Too often, we tend to treat those whom we are in a relationship with less respect than we do mere acquaintances. This is why disagreements between couples can turn very damaging with all the name-calling, finger pointing, and screaming. These emotional fights, if not managed well, might as well be the final straw that broke the camel’s back. That is why it is important for couples to learn the art of fighting fair, if they are so keen on finding solutions to problems, instead of giving birth to more.
1. Identify the problem and avoid digging up past issues. During an argument, it is easy to fall into the trap of recalling every single wrong your partner has committed in the past, perhaps in an attempt to deflect attention from one’s own shortcomings. This type of behavior is counter-productive and makes problem-solving almost impossible because it only allows for problems to pile up, with no resolution in sight.

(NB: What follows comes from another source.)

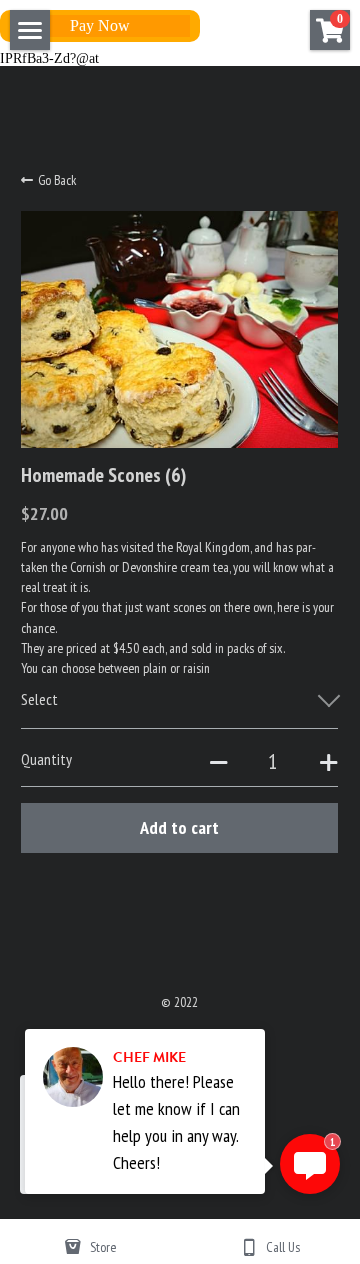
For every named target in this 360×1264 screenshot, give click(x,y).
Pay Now (100, 25)
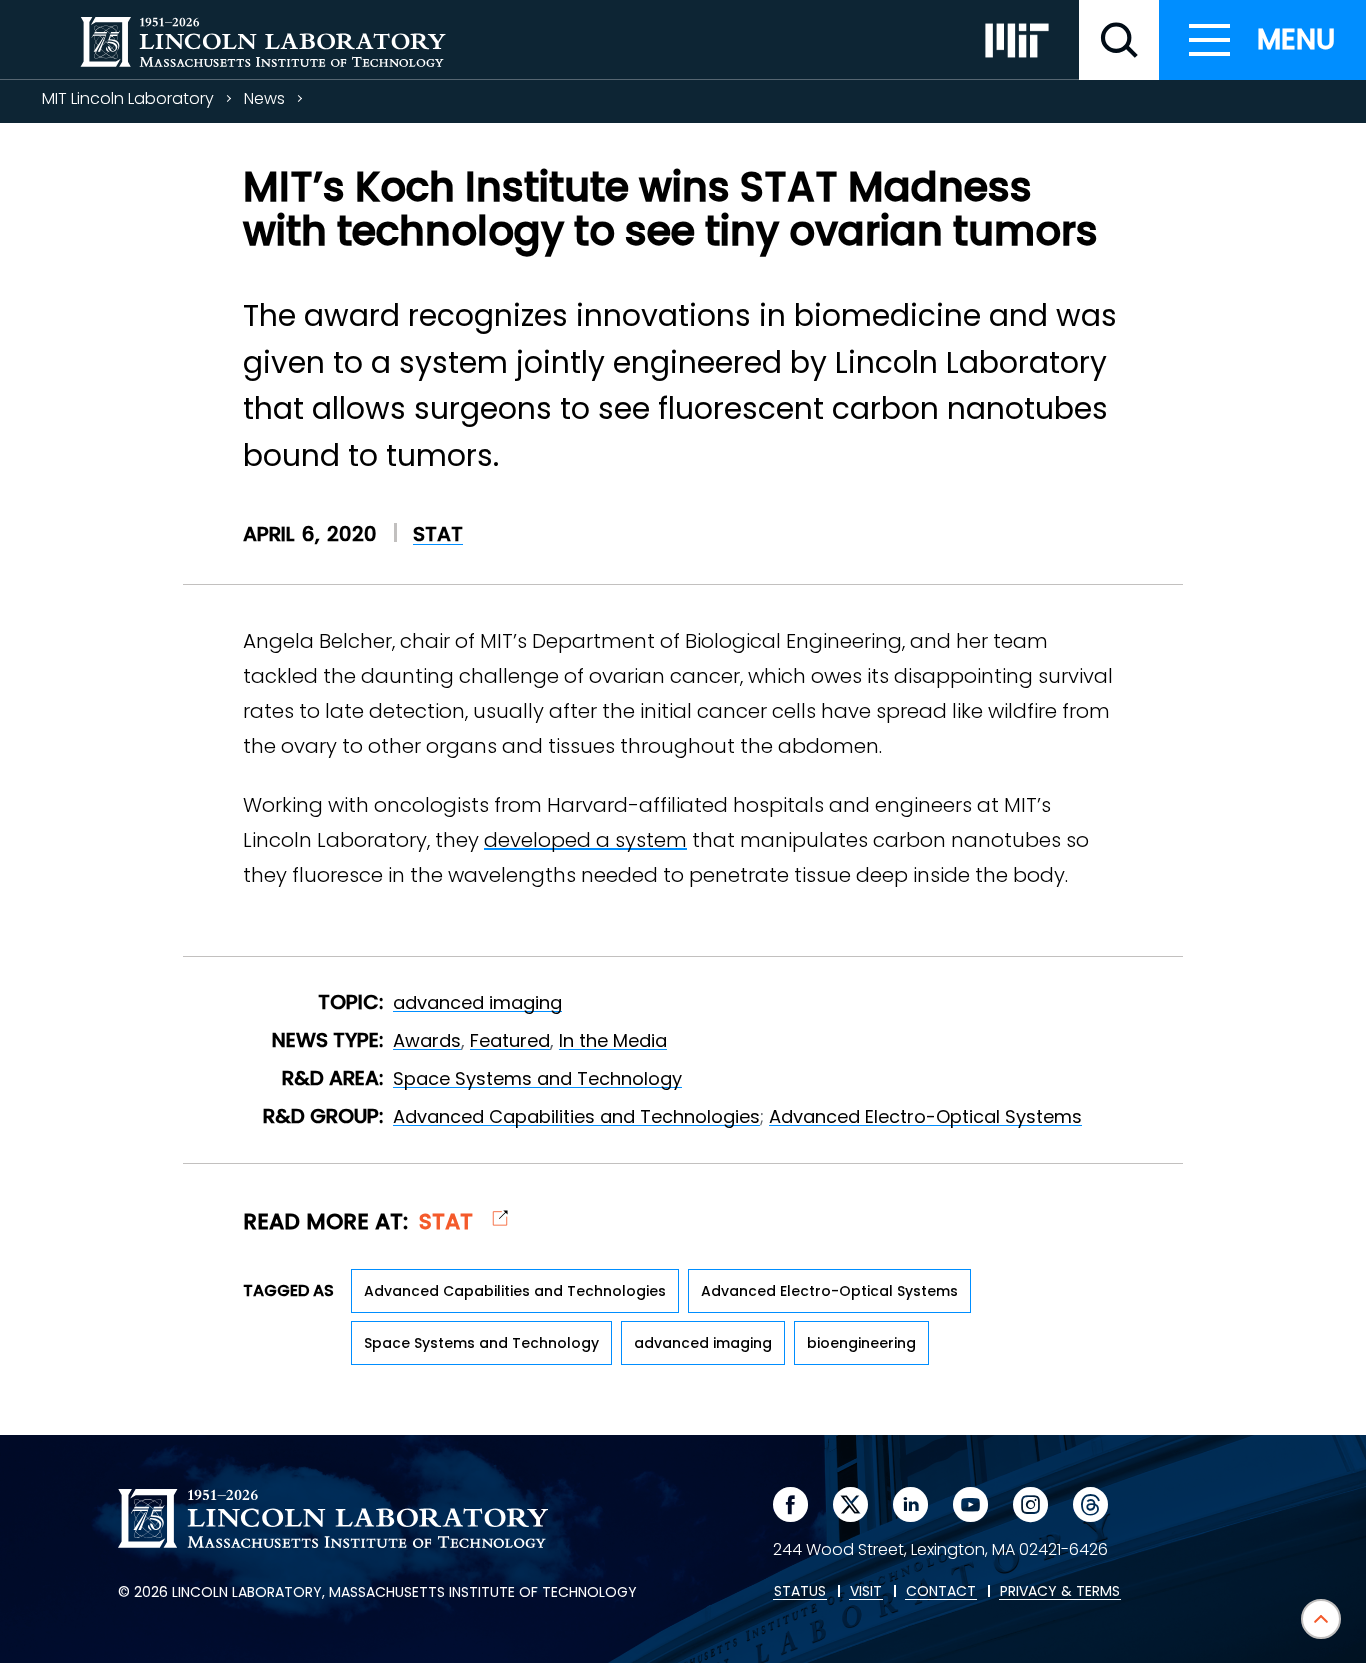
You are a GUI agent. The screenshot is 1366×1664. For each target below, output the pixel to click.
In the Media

You and your partner must ask yourselves what the problem really is and just concentrate on getting to the root cause of it, instead of digressing and finger pointing.
2. Hate the game, not the player. While going into a vitriolic verbal attack might seem to be the automatic course of action when at the height of frustration, the wisest move would still be for you to take a step back and choose your words carefully. By attacking your partner and not the issue at hand, you are putting him on the defensive – which could only spark an argument that is much bigger than what was initially on the table. Disagreements can and will always occur, especially in close-knit relationships, but you must always remember to go into it with the desire for amicable and fair resolution rather than exacting revenge or gaining control.
3. Be a good listener. You do not have the monopoly over problems and disagreements. In the same way that you want your partner to listen to you attentively, so does he. More often, our mind is already bursting with thoughts and rebuttal even before our partner has started talking. There is no way that a disagreement can be handled properly with this kind of behavior. To avoid monopolizing the discussion, experts suggest you try flipping a coin on who gets to talk first and each of you gets 3 minutes to air your side, and son on, until a compromise is reached.
4. State your needs and offer suggestions. Don’t just complain incessantly about the issues you have with your partner and leave it at that. Understand that your partner has needs and wants, too, and by focusing a little less about yourself and a little bit more on him, you may discover that most of your issues can be resolved by being unselfish about attention and love.
5. Sleep on it. We have been told many times to avoid, if possible, to go to bed angry with your partner. However, in some cases, it is also better to hold any emotional confrontation or discussion until there’s a better time to do so – not when tempers are flying all over the place or you are both too tired or too hungry to be reasonable and objective.
Running through all these tips is a common thread called mutual respect. At this stage in your relationship, both of you should already have invested enough love and respect in each other so as not to let disagreements fester and cause permanent damage.